As a beginner, I see android studio is a much less stable IDE than Xcode. It always has problem running without any obvious reason. For this reason, I need to go back to iOS learning. Anyway, by learning Android, I have appreciated how good Xcode is.
It’s always interesting to hear positive spin on Xcode from people who have used an Android IDE.
On Android you got this whole additional hassle with Gradle and getting your needed dependencies in there. You are constantly importing packages while writing code. Much more than in iOS. And you got to be careful, that you are importing the correct package. In Xcode is a lot kept away from you.
Although I like to mention that both (Android, iOS) got their advantages and disadvantages. In Android are other things more relaxed. In iOS you need a developer-account. Otherwise your app stops working after 7 days or so. You got to re-deploy it on the device. You don’t have this with Android.
I hate Android as I got many unknown errors such as IDE errors without doing any extra code or settings. Doing iOS development is much more enjoyable on Xcode. I appreciate the Apple engineers’s effort put on the Xcode. I love it. Android Studio is a very unstable system in my opinion. Android is not for beginners.
I started with Android first. Had a semester-long course in Android from a local college here.

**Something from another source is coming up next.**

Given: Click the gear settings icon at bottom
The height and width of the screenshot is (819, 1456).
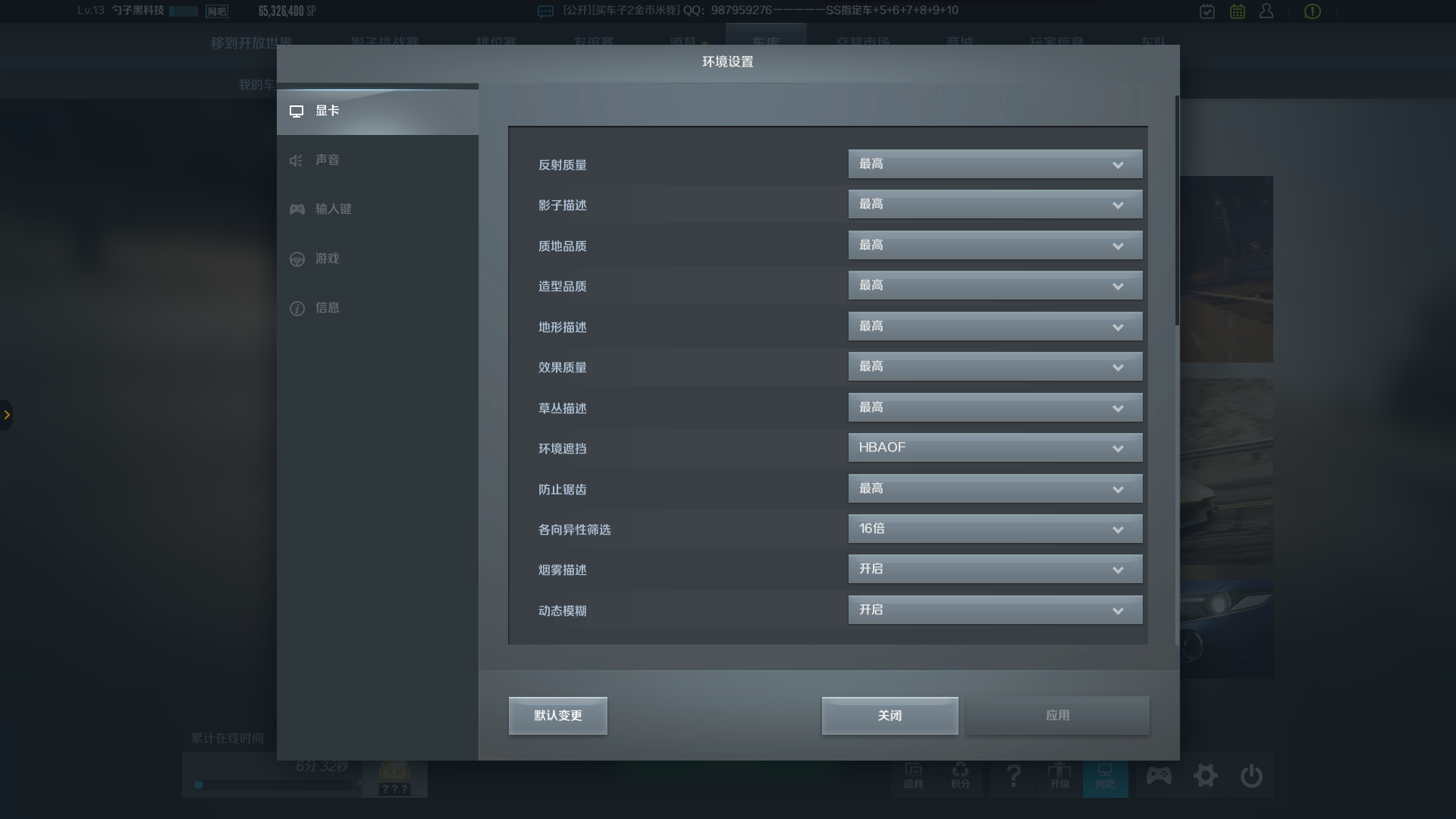Looking at the screenshot, I should tap(1205, 776).
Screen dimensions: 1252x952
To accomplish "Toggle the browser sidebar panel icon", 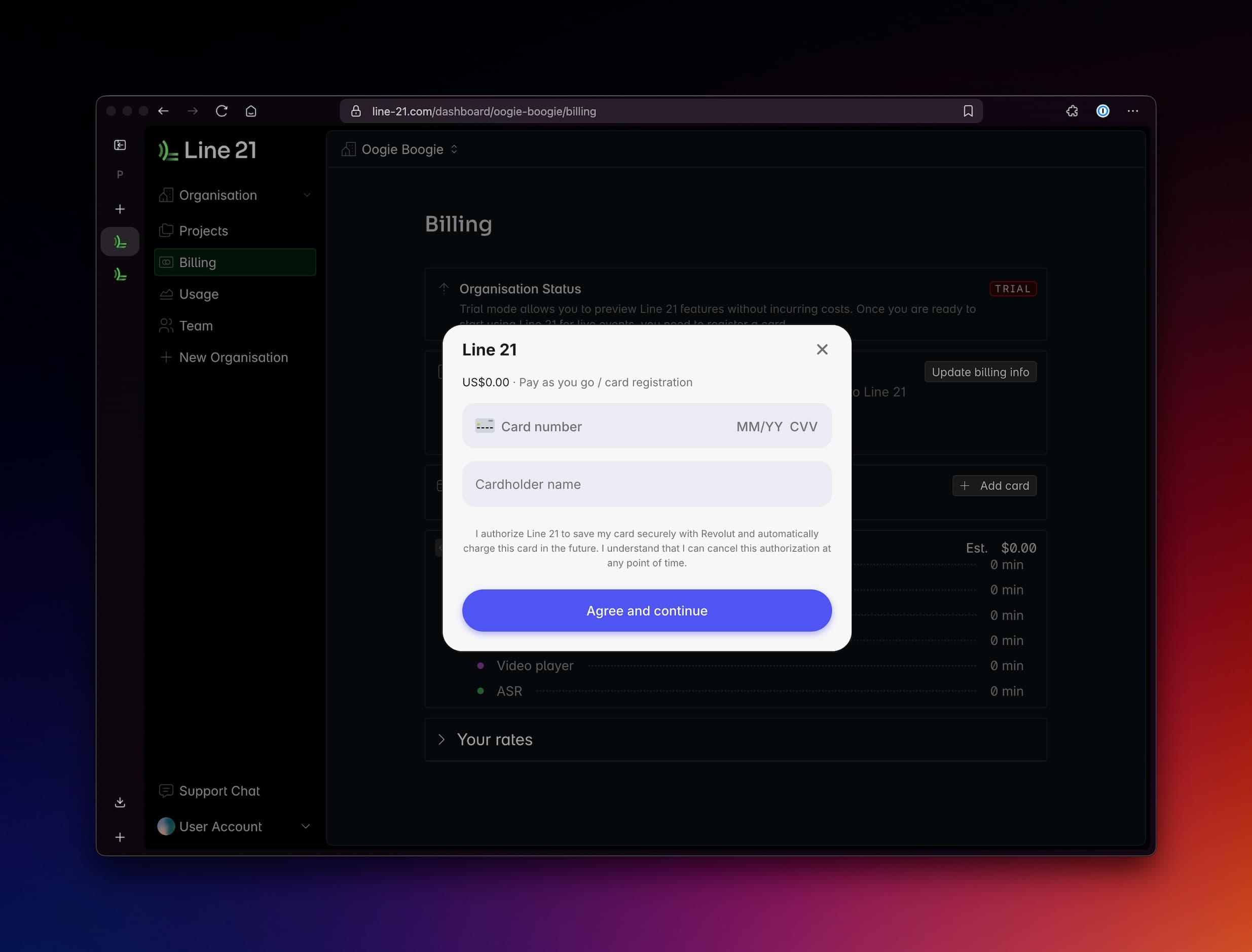I will coord(120,145).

But as a Mac and iPhone-user myself I was more interested in iOS. So I went into Swift afterward. Has become my programming-hobby with occasionally having a glance on the one or the other Android-topic. In my job I work with JavaScript and Ruby.
I’m with you. Android is more rough, but it’s more versatile. It runs on more devices. You can develop for mobile, car, wearables, smart-TV, home-automation.
Nevertheless: I guess one has to be an Android-enthusiast. Otherwise you will be missing the necessary intrinsic motivation, doing it to yourself.
I ran Android studio on a MacBook Air m2 (Sonoma) with 8gb ram. I wonder if that is the main reason why Android Studio has been giving me so many problems. I am thinking about whether I should get a Windows machine for Android development. I love Android more than iOS, especially now that I don’t have to deal with those unknown IDE errors. By the way, You are very lucky to work in the IT field. It is my dream job. For me I am too old for that (almost 60).
Have you downloaded the correct version of Android-Studio? The “Mac with Apple Chip”-option?
I would not say that Android-Studio is generally more buggy than Xcode and actually it runs decently on Mac. If you got the correct version for your CPU. But 8 GB RAM is little. Finally you want to run an emulator. I would try to attach a physical device and avoid the emulator in your case. Perhaps that helps.
It’s rather the general feeling, when using these tools. Overall I like Xcode more. But everything concerning Android-Studio is still complaining on a high level. When you work with something like Ruby for example, which is a dynamically typed language, you got no decent tooling-support at all.
Yep. IT is my second job-education. I did something different previously. In IT I’m now already for a few years and indeed glad, that I made the change. Although there isn’t everything golden and shiny in IT as well. If you do the stuff for other people, it can stress you a lot. You are not self-determined. You just try to satisfy, what they want from you.
I’m holding thumbs, that it might work. Perhaps you can start something on your own.
It was the correct version. I just updated it to a more updated version.